**Given text**

=====

Bug #98408 Make replicate-same-server-id behavior flexible and safe by default.
Submitted: 27 Jan 2020 7:42 Modified: 27 Jan 2020 9:10
Reporter: Jean-François Gagné Email Updates:
Status: Verified Impact on me:
None 
Category:MySQL Server: Replication Severity:S4 (Feature request)
Version:5.6, 5.7, 8.0 OS:Any
Assigned to: CPU Architecture:Any

[27 Jan 2020 7:42] Jean-François Gagné
Description:
Hi,

I am classifying this report as a feature request as I suggest modifying MySQL behavior.  However, it could be argued that this is a serious bug as the current implementation of MySQL can lead a novice user, or even an expert who is "forgetting" about this specific behavior, to corrupt data after restoring a backup.

The default value for replicate-same-server-id is OFF.  Quoted from the manual ([1] and [2]), “Normally, this [setting replicate-same-server-id to ON] is useful only in rare configurations”.  I disagree and both Lefred and I talked about this problematic behavior in [3] and [4].  The problem is with restoring a backup on a node that was a master since the backup was taken, and because of replicate-same-server-id = OFF, transactions will be skipped unless the server-id is changed (and this change can easily be forgotten, leading to data corruption and replication breakage).

=====

**Given information**
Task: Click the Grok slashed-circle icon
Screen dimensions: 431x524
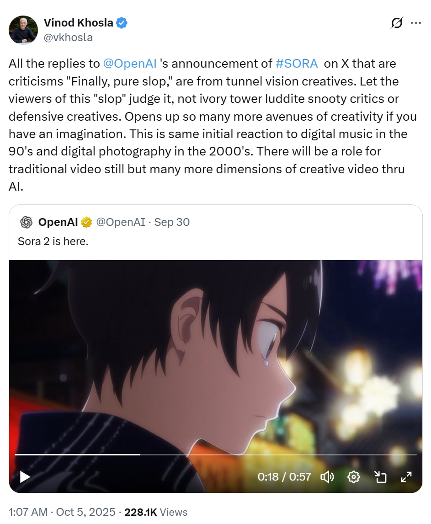Action: 397,23

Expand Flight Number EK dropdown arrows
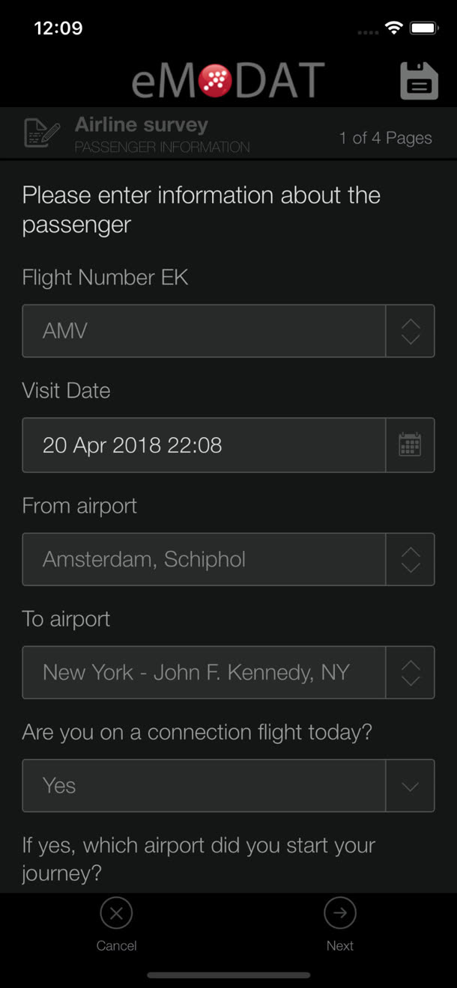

=====

**Complete the following**
a - State whether each statement agrees with the bug report, answering yes or no and quoting the words of the report that decide it: (i) the reporter filed it as a feature request; (ii) the default value of replicate-same-server-id is ON; (iii) the reporter agrees with the manual that turning this setting on is useful only in rare configurations.
b - Write the next part of the bug report on replicate-same-server-id, carrying on after its final sentence.
The data shown above is distinct material and has no connection to the bug report.

**Responses in order**
a -
(i) Yes: "I am classifying this report as a feature request as I suggest modifying MySQL behavior."
(ii) No: "The default value for replicate-same-server-id is OFF."
(iii) No: "I disagree and both Lefred and I talked about this problematic behavior in [3] and [4]."

b -
[1]: https://dev.mysql.com/doc/refman/5.7/en/replication-options-slave.html#option_mysqld_repli...

[2]: https://dev.mysql.com/doc/refman/8.0/en/replication-options-slave.html#option_mysqld_repli...

[3]: https://lefred.be/content/mysql-gtid-restore-a-master-from-a-replicas-backup/

[4]: https://jfg-mysql.blogspot.com/2020/01/legacy-behavior-corrupting-restored-backups.html

The solution is not as simple as changing the default to ON because this is not possible in MySQL 5.7 with log-slave-updates or without GTID and with log-slave-updates in 8.0 (this setting cannot be combined with log-slave-updates or with GTID disabled in 5.7 and 8.0 respectively).

I would suggest the following for fixing this serious problem (could be implemented in many steps):

- In MySQL 8.0, when GTID is enabled, replicate-same-server-id should be automatically ON,
- Add a new option for replicate-same-server-id in which replication would stop with an error if a SQL Thread sees its own server-id (suggested name “Break”),
- Make this “Break” behavior the default,
- Allow replicate-same-server-id = ON and = Break even with log-slave-updates or without GTID,
- Make replicate-same-server-id dynamic.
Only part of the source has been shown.